Only two of the 10 participants received shared savings payments in the first year, with only half qualifying for the bonus by year three. The report concludes that groups investing $1.7 million would need a 20 percent margin to recoup their investment within three years.
The authors insisted they’re not discouraging hospitals from exploring ACOs, but are suggesting that flaws, including investment costs, must be addressed or it simply won’t make sense for most physician groups to participate.
“We published the article to make certain that executives fully weigh the risks before becoming swept up in the moment, said Trent Haywood, VHA’s chief medical officer and co-author of the article. He adding that they even took a very conservative approach to their analysis by considering physician groups’ operating expenses for the first year alone.
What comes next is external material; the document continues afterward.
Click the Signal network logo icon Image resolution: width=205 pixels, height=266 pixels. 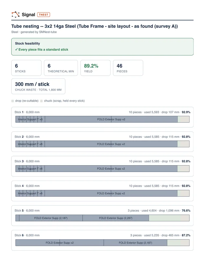click(16, 14)

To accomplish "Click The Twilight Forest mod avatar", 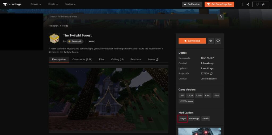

Because ACOs have yet to prove success, the authors recommend that CMS modify the current model by limiting participation to only the largest and strongest hospitals and physicians groups that could absorb the early losses. Or CMS could change the payment design from an annual model to a cumulative one—allowing for shared savings in which the regulator would assess the aggregated performance of a healthcare provider over several years and reduce the payment threshold for shared saving accordingly.
“We know that CMS successfully implemented a bundled-payment pilot in the past and that it improved quality, generated shared savings and did not pose the financial risks that are embedded in the ACO model,” said Haywood, formerly the deputy chief medical officer with CMS.
Haywood is optimistic that groups such as VHA still have CMS’ ear before it soon decides on ACO participation requirements. CMS has until Jan. 1, 2012 to establish the driving force behind ACOs—the Medicare Shared Savings Program--according to regulations published in the Accountable Care Act.